On 2022-10-20 Th 14:47, Robert Haas wrote:

On Thu, Oct 20, 2022 at 1:28 PM Tom Lane <tgl@sss.pgh.pa.us> wrote:

Robert Haas <robertmhaas@gmail.com> writes:

Cool. Here's a patch.

LGTM, except I'd be inclined to ensure that all the macros
are function-style, ie

+#define IS_DIR_SEP(ch) IS_NONWINDOWS_DIR_SEP(ch)

not just

+#define IS_DIR_SEP IS_NONWINDOWS_DIR_SEP

I don't recall the exact rules, but I know that the second style
can lead to expanding the macro in more cases, which we likely
don't want. It also seems like better documentation to show
the expected arguments.

OK, thanks. v2 attached.

Looks good.

cheers

andrew

--
Andrew Dunstan
EDB: https://www.enterprisedb.com

#7davinder singh
davindersingh2692@gmail.com
In reply to: Andrew Dunstan (#6)
Re: cross-platform pg_basebackup

Hi,
Patch v2 looks good to me, I have tested it, and pg_basebackup works fine
across the platforms (Windows to Linux and Linux to Windows).
Syntax used for testing
$ pg_basebackup -h remote_server_ip -p 5432 -U user_name -D backup/data -T
olddir=newdir

I have also tested with non-absolute paths, it behaves as expected.

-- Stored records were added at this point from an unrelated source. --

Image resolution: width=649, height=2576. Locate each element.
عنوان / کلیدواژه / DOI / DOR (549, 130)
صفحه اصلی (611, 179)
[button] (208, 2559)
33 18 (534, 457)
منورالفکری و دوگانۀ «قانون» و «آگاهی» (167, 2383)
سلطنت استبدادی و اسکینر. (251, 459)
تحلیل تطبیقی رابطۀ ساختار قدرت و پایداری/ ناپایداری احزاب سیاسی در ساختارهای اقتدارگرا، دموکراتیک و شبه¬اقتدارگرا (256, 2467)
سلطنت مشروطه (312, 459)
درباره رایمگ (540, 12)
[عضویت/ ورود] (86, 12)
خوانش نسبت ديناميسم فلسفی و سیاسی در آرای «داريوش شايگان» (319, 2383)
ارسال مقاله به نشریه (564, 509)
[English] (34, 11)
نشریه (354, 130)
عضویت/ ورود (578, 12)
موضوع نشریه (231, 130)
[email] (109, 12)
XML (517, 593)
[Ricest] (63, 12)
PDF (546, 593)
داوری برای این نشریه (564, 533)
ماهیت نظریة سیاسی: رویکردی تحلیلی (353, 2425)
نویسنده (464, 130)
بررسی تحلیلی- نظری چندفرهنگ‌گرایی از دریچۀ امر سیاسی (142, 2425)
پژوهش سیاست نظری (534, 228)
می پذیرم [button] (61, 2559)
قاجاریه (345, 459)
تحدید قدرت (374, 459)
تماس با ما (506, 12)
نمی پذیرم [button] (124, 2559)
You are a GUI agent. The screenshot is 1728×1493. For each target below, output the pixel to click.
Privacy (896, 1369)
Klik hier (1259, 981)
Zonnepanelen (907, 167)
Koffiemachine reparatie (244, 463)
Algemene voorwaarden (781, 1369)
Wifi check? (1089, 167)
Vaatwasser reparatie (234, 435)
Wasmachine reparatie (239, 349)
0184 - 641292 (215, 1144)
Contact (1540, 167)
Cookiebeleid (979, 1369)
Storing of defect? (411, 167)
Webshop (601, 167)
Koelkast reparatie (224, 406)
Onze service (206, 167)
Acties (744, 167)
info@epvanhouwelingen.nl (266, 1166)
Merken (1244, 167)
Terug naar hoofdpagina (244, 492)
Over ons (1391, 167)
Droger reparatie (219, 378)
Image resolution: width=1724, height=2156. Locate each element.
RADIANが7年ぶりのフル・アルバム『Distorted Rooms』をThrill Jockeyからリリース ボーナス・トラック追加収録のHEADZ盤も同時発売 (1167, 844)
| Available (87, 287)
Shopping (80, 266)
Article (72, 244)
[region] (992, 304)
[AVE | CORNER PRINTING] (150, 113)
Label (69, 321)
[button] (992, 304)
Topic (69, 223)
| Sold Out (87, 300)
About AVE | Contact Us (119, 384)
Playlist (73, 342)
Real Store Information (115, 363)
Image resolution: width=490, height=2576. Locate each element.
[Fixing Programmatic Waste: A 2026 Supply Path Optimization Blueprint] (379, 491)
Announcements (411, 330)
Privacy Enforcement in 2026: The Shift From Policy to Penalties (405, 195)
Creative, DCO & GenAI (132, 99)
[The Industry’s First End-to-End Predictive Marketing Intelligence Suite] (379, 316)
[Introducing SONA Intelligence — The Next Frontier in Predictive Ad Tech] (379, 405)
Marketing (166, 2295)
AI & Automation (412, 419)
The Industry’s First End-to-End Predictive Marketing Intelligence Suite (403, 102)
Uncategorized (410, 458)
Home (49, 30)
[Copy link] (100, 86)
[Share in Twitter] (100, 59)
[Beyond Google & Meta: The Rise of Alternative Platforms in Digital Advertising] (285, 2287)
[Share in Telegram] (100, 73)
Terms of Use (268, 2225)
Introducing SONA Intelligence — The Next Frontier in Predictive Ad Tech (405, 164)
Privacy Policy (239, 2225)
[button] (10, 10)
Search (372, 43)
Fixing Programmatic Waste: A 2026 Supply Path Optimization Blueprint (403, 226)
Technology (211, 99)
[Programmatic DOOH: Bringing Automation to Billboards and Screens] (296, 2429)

On Fri, Oct 21, 2022 at 12:42 AM Andrew Dunstan <andrew@dunslane.net> wrote:

On 2022-10-20 Th 14:47, Robert Haas wrote:

On Thu, Oct 20, 2022 at 1:28 PM Tom Lane <tgl@sss.pgh.pa.us> wrote:

Robert Haas <robertmhaas@gmail.com> writes:

Cool. Here's a patch.

LGTM, except I'd be inclined to ensure that all the macros
are function-style, ie

+#define IS_DIR_SEP(ch) IS_NONWINDOWS_DIR_SEP(ch)

not just

+#define IS_DIR_SEP IS_NONWINDOWS_DIR_SEP

I don't recall the exact rules, but I know that the second style
can lead to expanding the macro in more cases, which we likely
don't want. It also seems like better documentation to show
the expected arguments.

OK, thanks. v2 attached.

Looks good.

cheers

andrew

--
Andrew Dunstan
EDB: https://www.enterprisedb.com

--
Regards,
Davinder
EnterpriseDB: http://www.enterprisedb.com

#8Robert Haas
robertmhaas@gmail.com
In reply to: davinder singh (#7)
Re: cross-platform pg_basebackup

On Fri, Oct 21, 2022 at 4:14 AM davinder singh
<davindersingh2692@gmail.com> wrote:

Hi,
Patch v2 looks good to me, I have tested it, and pg_basebackup works fine across the platforms (Windows to Linux and Linux to Windows).
Syntax used for testing
$ pg_basebackup -h remote_server_ip -p 5432 -U user_name -D backup/data -T olddir=newdir

I have also tested with non-absolute paths, it behaves as expected.

Cool. Thanks to you, Andrew, and Tom for reviewing.

Committed and back-patched to all supported branches.

--
Robert Haas
EDB: http://www.enterprisedb.com

#9Julien Rouhaud
rjuju123@gmail.com
In reply to: Robert Haas (#8)
Re: cross-platform pg_basebackup

Hi,

On Fri, Oct 21, 2022 at 09:15:39AM -0400, Robert Haas wrote:

Committed and back-patched to all supported branches.

Is there any additional things to be taken care of or should
https://commitfest.postgresql.org/40/3954/ be closed?

#10Robert Haas
robertmhaas@gmail.com
In reply to: Julien Rouhaud (#9)
Re: cross-platform pg_basebackup

On Sun, Oct 23, 2022 at 10:44 PM Julien Rouhaud <rjuju123@gmail.com> wrote:

On Fri, Oct 21, 2022 at 09:15:39AM -0400, Robert Haas wrote:

Committed and back-patched to all supported branches.

Is there any additional things to be taken care of or should
https://commitfest.postgresql.org/40/3954/ be closed?

As far as I know we're done. I have closed that entry.

--
Robert Haas
EDB: http://www.enterprisedb.com